#### EXERCISE INSTRUCTIONS
In the 2018 financial regulation roundup below, on what date does the BMR transitional period end?

DOCUMENT SECTION section start

We’ve come to the end of another year. For the financial services sector, it’s a year that’s been marked by a range of far-reaching regulatory changes that are putting more pressure than ever on beleaguered compliance teams. Here’s our roundup of some of the most important regulatory events of 2018, as well as a brief look at what might lie ahead in 2019.
First up is the EU Benchmarks Regulation, which came into force at the beginning of this year. From January 1, benchmark administrators and contributors have had to comply with a new set of stringent guidelines around how benchmarks are created. Users, meanwhile, are now obliged to only use authorized benchmarks and to maintain a back-up list of replacement benchmarks to mitigate volatility.
However, as may be expected for a regulatory story that’s been beset by complexity from day one, things are not that clear-cut. At present, many of the obligations under BMR fall under a transitional arrangement, which is set to last for another year. The arrangements mean that many benchmark administrators, particularly those from third-countries, have yet to make preparations for when the BMR transitional period comes to an end on January 1, 2020.

DOCUMENT SECTION section end
STUDY MATERIAL section start

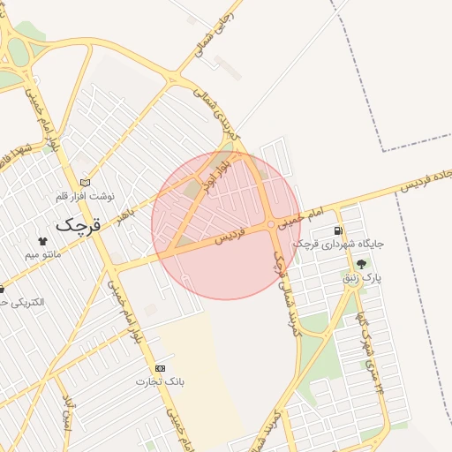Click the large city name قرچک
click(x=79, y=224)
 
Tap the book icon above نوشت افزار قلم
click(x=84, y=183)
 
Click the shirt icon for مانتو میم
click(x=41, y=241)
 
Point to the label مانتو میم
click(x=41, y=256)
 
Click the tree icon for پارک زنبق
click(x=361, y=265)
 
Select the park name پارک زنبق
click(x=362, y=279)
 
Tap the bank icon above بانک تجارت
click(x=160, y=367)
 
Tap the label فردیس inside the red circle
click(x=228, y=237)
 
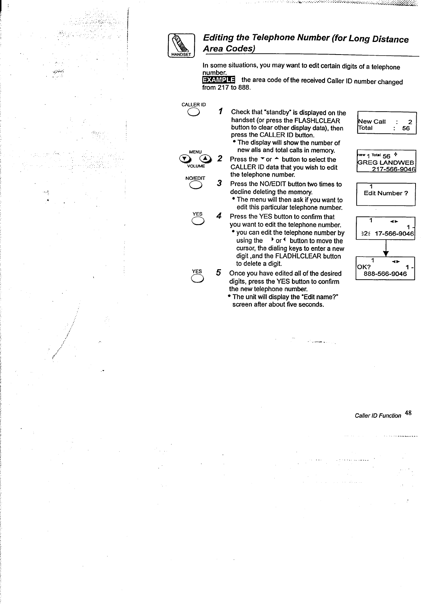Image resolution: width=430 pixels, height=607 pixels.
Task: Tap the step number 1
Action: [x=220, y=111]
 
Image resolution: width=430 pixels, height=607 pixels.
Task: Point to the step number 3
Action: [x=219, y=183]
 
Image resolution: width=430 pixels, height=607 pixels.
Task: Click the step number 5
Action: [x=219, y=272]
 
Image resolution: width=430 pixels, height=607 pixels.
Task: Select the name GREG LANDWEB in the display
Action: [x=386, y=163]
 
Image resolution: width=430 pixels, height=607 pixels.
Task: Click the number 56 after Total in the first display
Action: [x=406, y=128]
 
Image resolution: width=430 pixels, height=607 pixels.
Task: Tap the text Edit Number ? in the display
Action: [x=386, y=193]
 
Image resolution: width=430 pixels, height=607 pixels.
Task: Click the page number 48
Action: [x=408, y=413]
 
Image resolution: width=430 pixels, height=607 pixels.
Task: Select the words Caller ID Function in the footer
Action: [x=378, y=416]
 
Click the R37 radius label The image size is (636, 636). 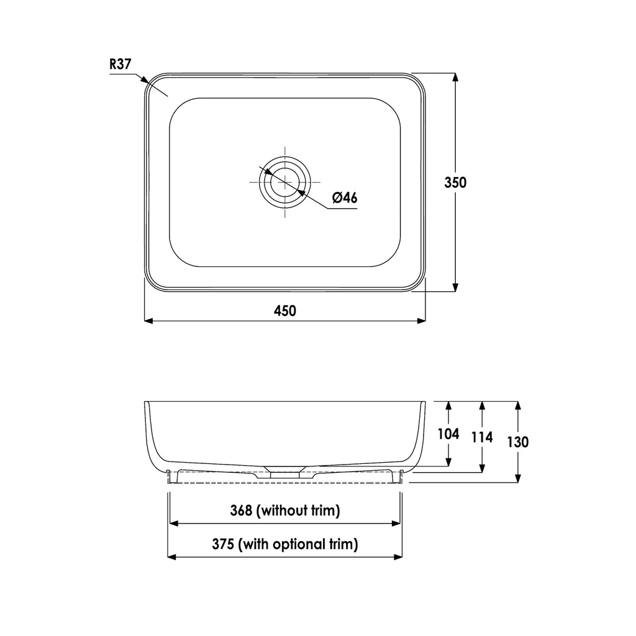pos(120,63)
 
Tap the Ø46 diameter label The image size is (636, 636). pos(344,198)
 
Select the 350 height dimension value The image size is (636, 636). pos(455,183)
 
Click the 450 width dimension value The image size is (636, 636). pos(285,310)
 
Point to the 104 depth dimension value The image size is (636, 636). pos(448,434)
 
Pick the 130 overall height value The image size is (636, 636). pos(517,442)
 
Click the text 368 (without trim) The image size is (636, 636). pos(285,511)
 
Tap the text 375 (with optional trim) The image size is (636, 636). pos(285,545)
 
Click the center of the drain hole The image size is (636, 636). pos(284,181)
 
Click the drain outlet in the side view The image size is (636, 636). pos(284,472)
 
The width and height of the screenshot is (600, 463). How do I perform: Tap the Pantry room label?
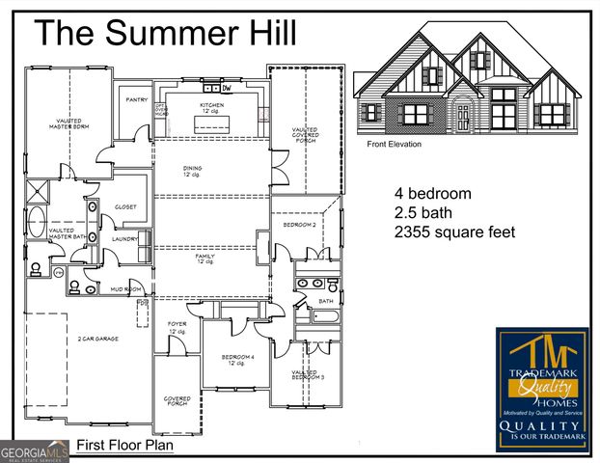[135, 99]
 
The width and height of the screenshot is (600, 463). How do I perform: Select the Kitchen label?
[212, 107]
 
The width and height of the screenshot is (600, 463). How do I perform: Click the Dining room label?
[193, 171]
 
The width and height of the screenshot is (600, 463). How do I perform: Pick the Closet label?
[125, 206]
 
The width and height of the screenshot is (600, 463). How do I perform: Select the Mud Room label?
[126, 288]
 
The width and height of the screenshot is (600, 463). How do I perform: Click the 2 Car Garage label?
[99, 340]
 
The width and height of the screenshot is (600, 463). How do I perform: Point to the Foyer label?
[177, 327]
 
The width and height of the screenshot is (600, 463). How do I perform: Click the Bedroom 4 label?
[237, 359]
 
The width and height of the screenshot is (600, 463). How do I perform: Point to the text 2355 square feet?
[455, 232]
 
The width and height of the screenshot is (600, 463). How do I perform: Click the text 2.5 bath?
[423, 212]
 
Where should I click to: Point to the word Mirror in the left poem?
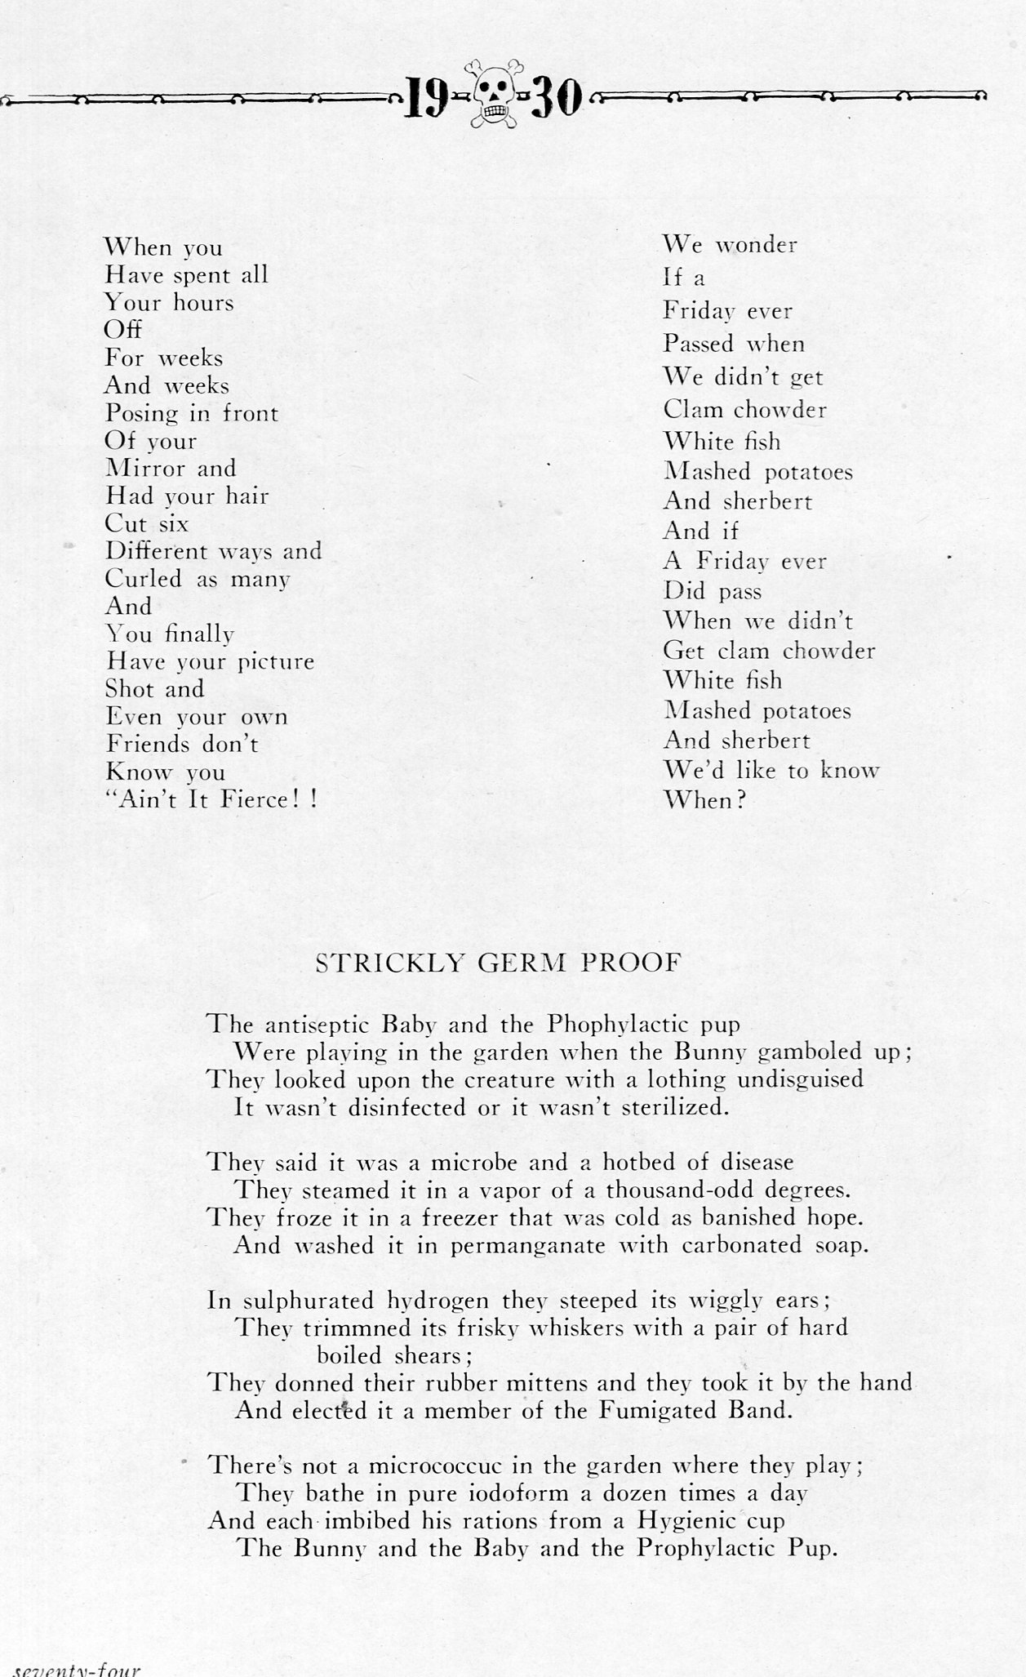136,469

STUDY MATERIAL section end
STUDY MATERIAL section start

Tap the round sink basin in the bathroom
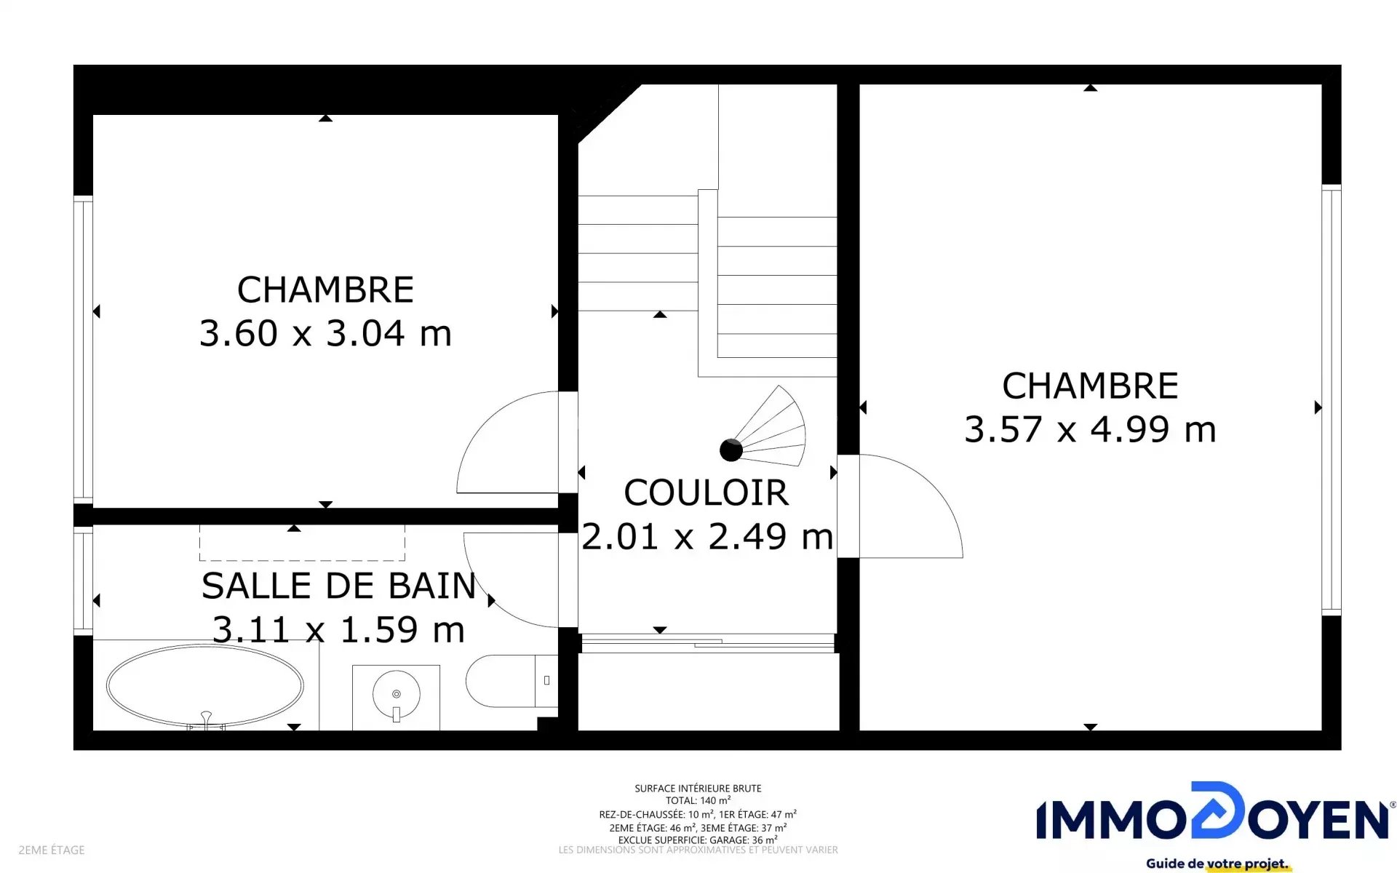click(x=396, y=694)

STUDY MATERIAL section end

#### RESULT FOR THIS EXERCISE
January 1, 2020